Stock dynamics for forecasting material flows—Case study for housing in The Netherlands
This article discusses the role of lifestyle in physical material accounting and introduces a new method for simultaneously determining national or regional resource demand and waste generation through estimations of the population and its lifestyle, which is manifested in the stocks of service providing goods, their composition and lifetimes. Improving our comprehension of the stocks in use is essential for environmental policy making because (1) they are becoming the most important resource providers, (2) they are important drivers for resource and energy consumption as well as waste and emission generation, and (3) their magnitudes and dynamics are the parts of the material cycles that is usually least understood.
A generic dynamic material flow analysis model is presented and applied for the diffusion of concrete in the Dutch dwelling stock for the period of 1900–2100. Simulation results are illustrated for a standard scenario and a parameter variation.

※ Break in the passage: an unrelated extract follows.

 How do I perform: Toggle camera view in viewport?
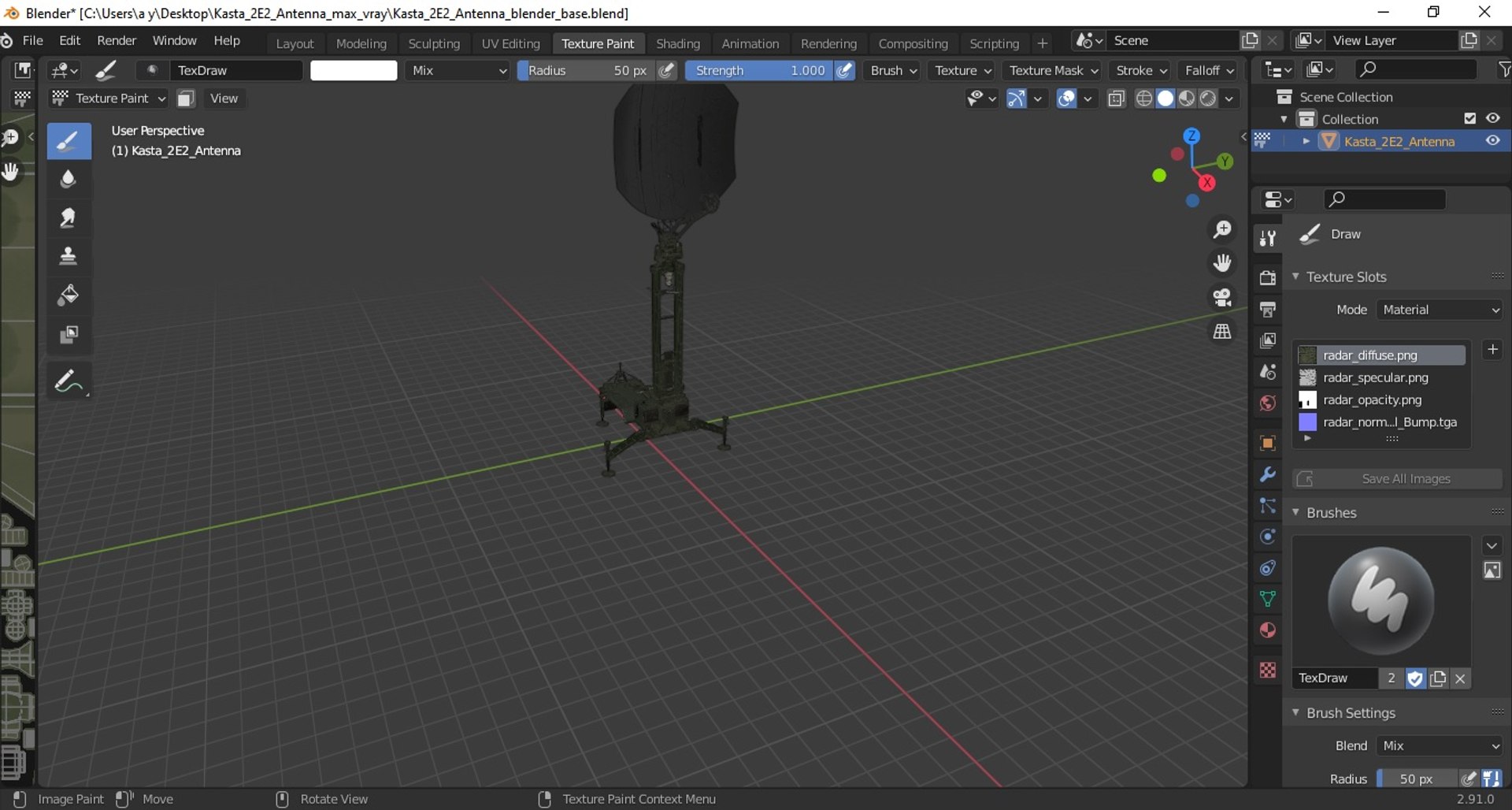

The results show that (1) construction and demolition flows follow a cyclical behaviour, (2) the cycles of construction and demolition flows are phase displaced in the first half of the 21st century, with decreasing construction and increasing demolition, and (3) growth of the dwelling stock is becoming increasingly more material intensive as a growing amount of material is used for replacements.
The presented stock dynamics approach can principally be applied for any anthropogenic material stock; however, it is most useful for the examination of metabolic consequences of diffusion processes of durable and fixed capital stocks.